Los chats secretos revelados por medios de comunicación son la prueba irrefutable de que el Estado colombiano sigue siendo administrado como una finca privada al servicio del clientelismo. En esas conversaciones, figuras del entorno político como Alfredo Saade, Armando Benedetti y Vladimir Fernández enviaban hojas de vida y favores al entonces director de la DIAN, Luis Carlos Reyes, demostrando que incluso la entidad más estratégica para la estabilidad fiscal terminó convertida en un mercado de cuotas burocráticas.
No se trató de simples gestiones ni de recomendaciones ocasionales. Lo que quedó al descubierto fue la obscena naturalización de un sistema perverso, la política como intercambio de favores, la burocracia como pago y la misión institucional reducida a cenizas. La DIAN, que debería ser sinónimo de rigor, mérito y transparencia, terminó contaminada por la misma enfermedad que corroe a gran parte de las instituciones del Estado, el clientelismo como norma de gobernabilidad.
Estos chats confirman lo que denuncié penalmente desde el mes de marzo, Armando Benedetti incurre en tráfico de influencias. Lo más indignante es que, a pesar de las pruebas que circulan y de las investigaciones en curso, permanece cómodamente instalado en el Ministerio del Interior. Ese solo hecho retrata la incoherencia del gobierno de Gustavo Petro, que llegó al poder hablando de cambio, pero gobierna con las mismas prácticas clientelistas que tanto criticó.
La gravedad del episodio radica en el mensaje que envía a la ciudadanía. Si la entidad que administra los impuestos de los colombianos es tratada como un botín para repartir, queda claro que el resto del aparato público no está a salvo.

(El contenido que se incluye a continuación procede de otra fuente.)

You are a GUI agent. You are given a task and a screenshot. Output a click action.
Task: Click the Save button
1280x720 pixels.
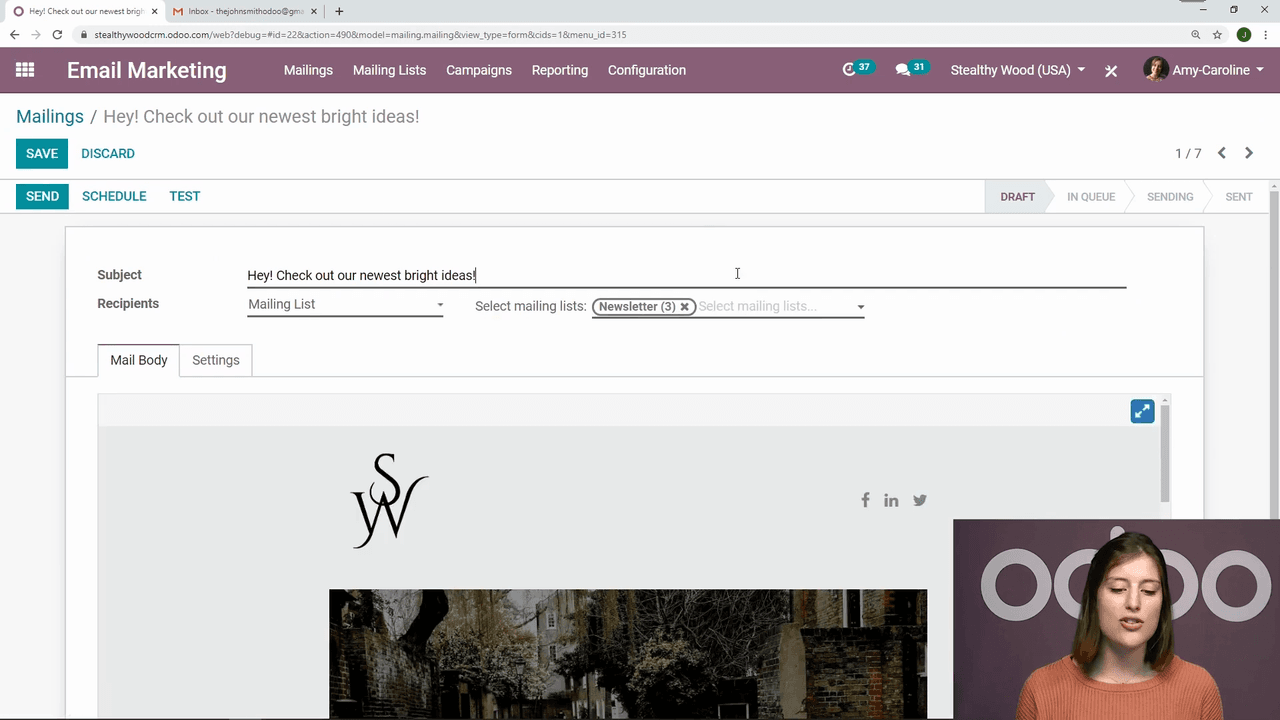tap(42, 154)
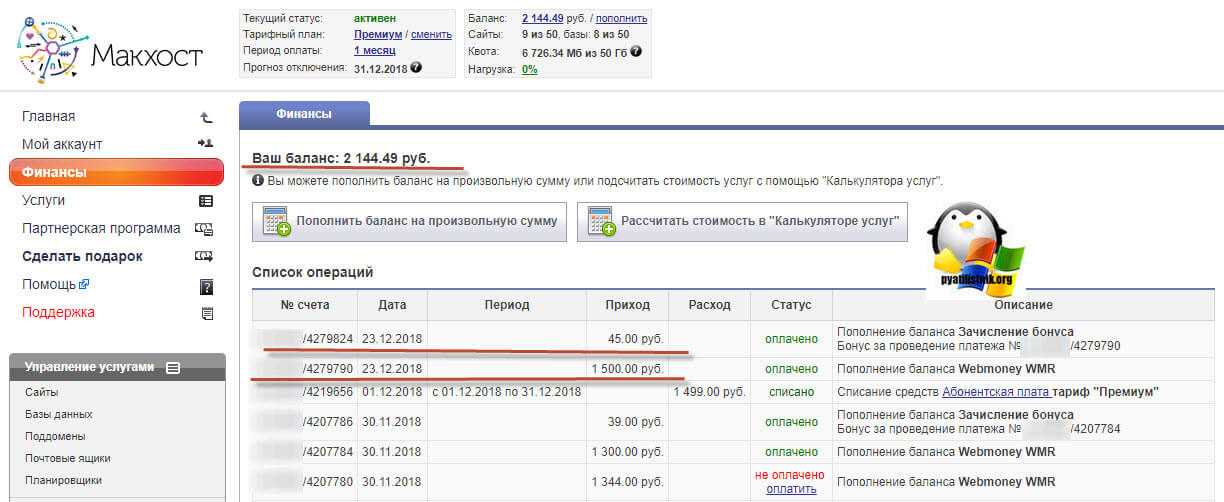The width and height of the screenshot is (1224, 502).
Task: Click the пополнить link near balance
Action: click(622, 18)
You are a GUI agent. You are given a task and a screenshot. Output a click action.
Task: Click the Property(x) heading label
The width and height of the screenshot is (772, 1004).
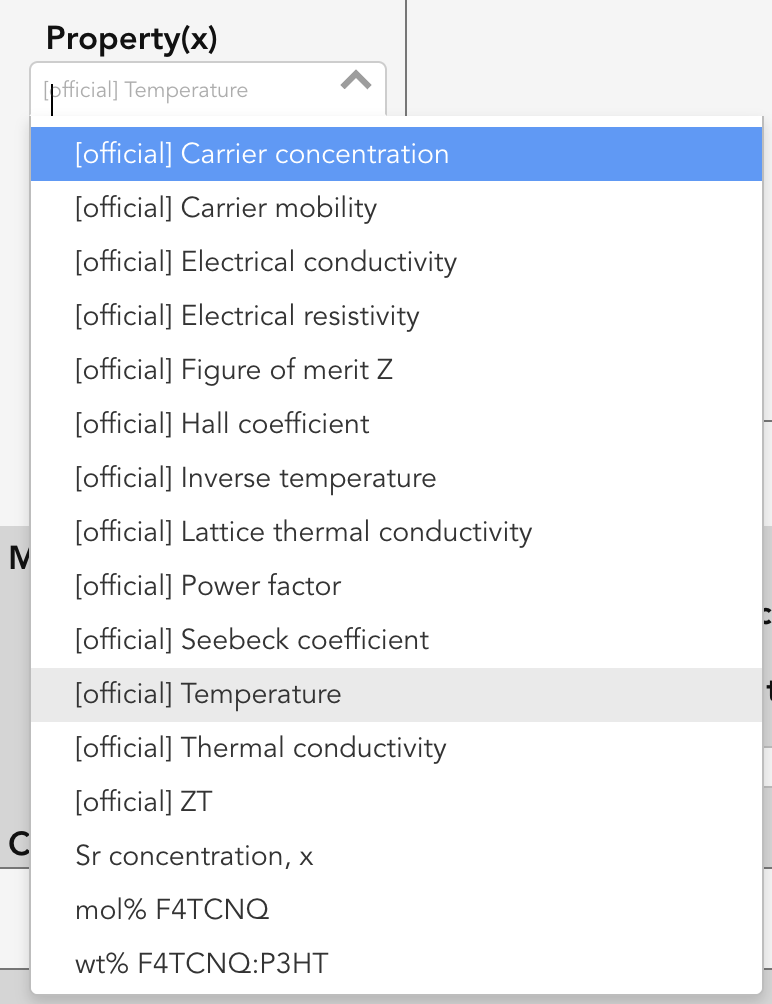click(x=132, y=38)
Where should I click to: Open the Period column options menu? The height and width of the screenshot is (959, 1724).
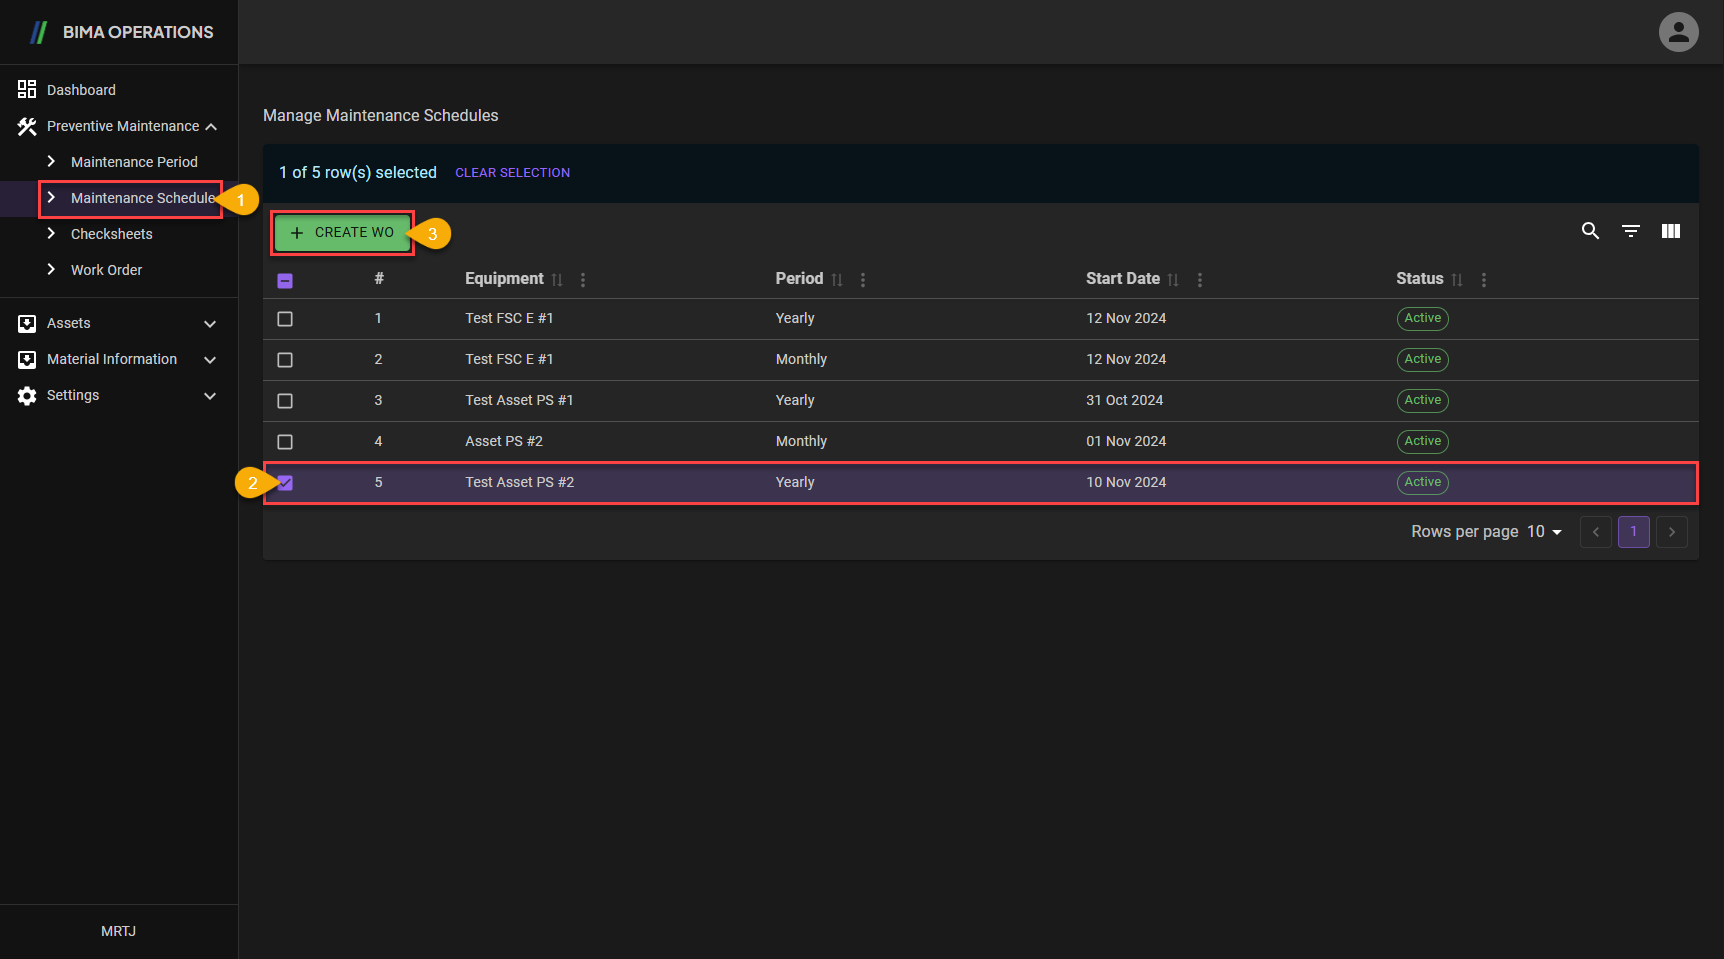863,280

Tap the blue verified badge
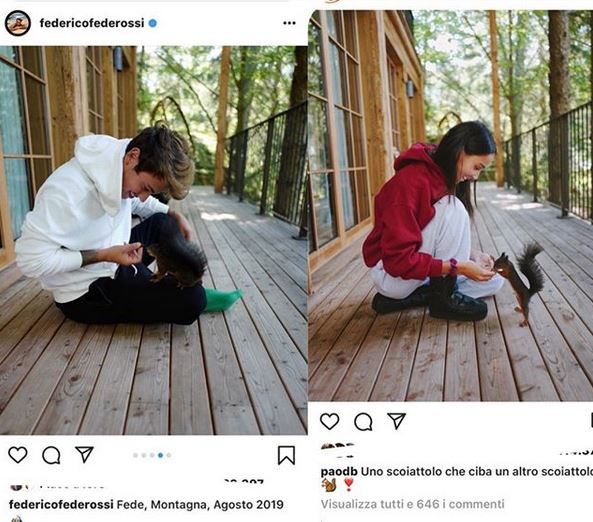(x=152, y=23)
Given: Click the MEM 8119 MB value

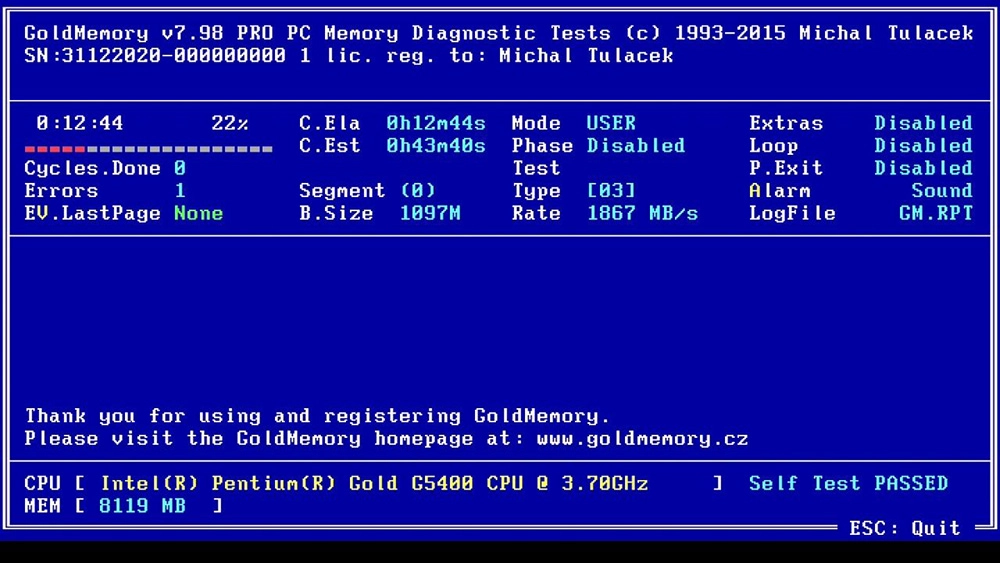Looking at the screenshot, I should pyautogui.click(x=142, y=506).
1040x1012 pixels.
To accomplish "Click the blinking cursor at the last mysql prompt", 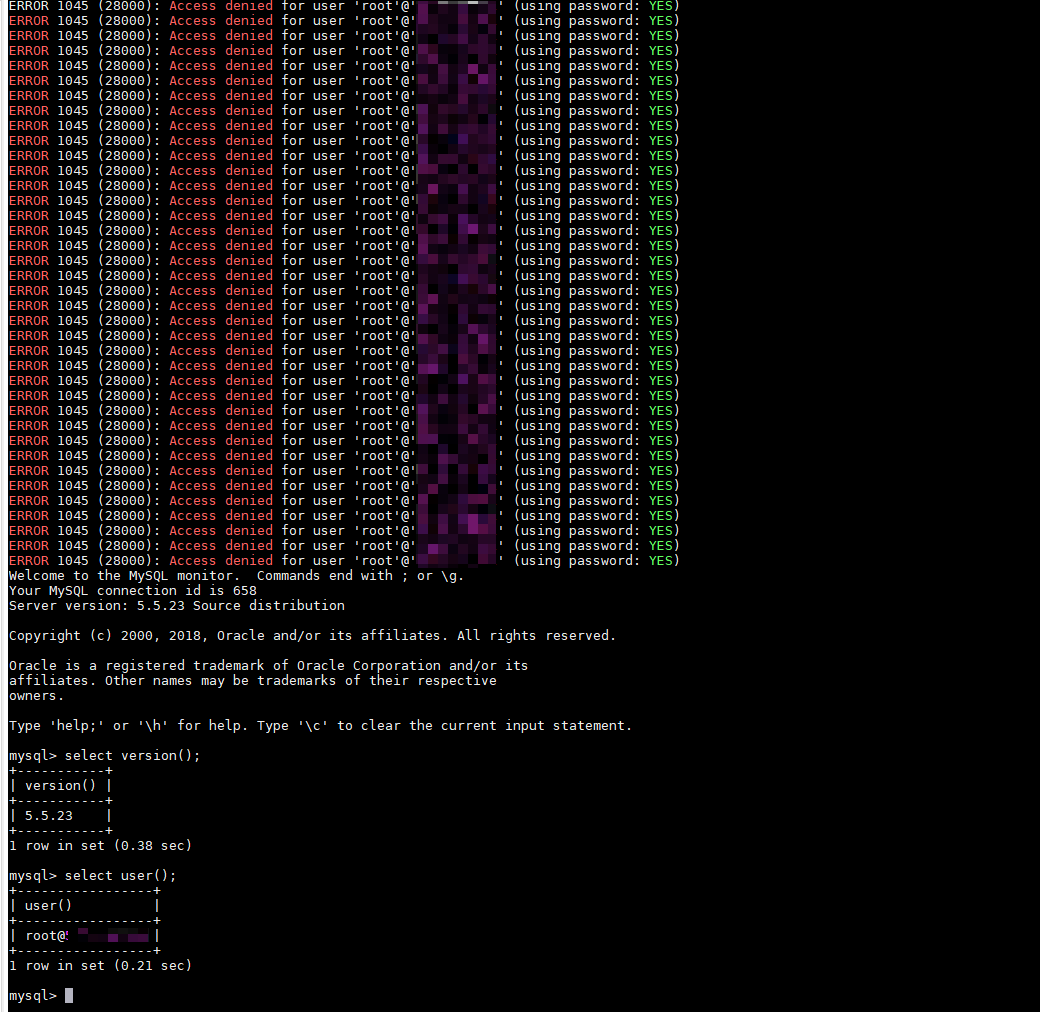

La confianza en el Estado se desploma cuando la gente percibe que los cargos se asignan por padrinazgos y no por méritos. El resultado es una democracia debilitada, un sistema corroído y un ciudadano cada vez más distante de lo público porque sabe que, en la práctica, el poder está capturado por intereses particulares.
El gobierno de Gustavo Petro prometió ser el punto de quiebre frente a estas prácticas, pero lo que muestran los chats es la continuidad de las mismas mañas de siempre. El discurso del cambio se desvanece ante la evidencia de un Ejecutivo que cede a las presiones de la política tradicional para garantizar apoyos y votos. Esa contradicción no solo destruye la credibilidad del gobierno, sino que perpetúa el círculo vicioso que mantiene al país atrapado en la desconfianza y el atraso.
Este caso es la demostración más clara de cómo se negocia el poder en Colombia, a punta de puestos, cuotas y favores. Es la confirmación de que la política no se piensa en términos de servicio público, sino de beneficio personal y burocrático. Y es también la razón por la cual ninguna reforma prospera, ninguna promesa se cumple y ninguna institución logra consolidar la independencia que debería caracterizar a un Estado moderno.
El clientelismo no es un vicio menor, es el cáncer que carcome a Colombia desde adentro. Mientras estas prácticas sigan siendo la regla del juego, el país continuará atrapado en la corrupción, la mediocridad y la desconfianza ciudadana. El escándalo de la DIAN es la fotografía más nítida de esa tragedia. Y frente a esa evidencia, ya no basta con la indignación, se necesita una transformación radical en la manera de ejercer el poder, porque lo que está en juego no es un cargo más, sino la legitimidad misma del Estado colombiano.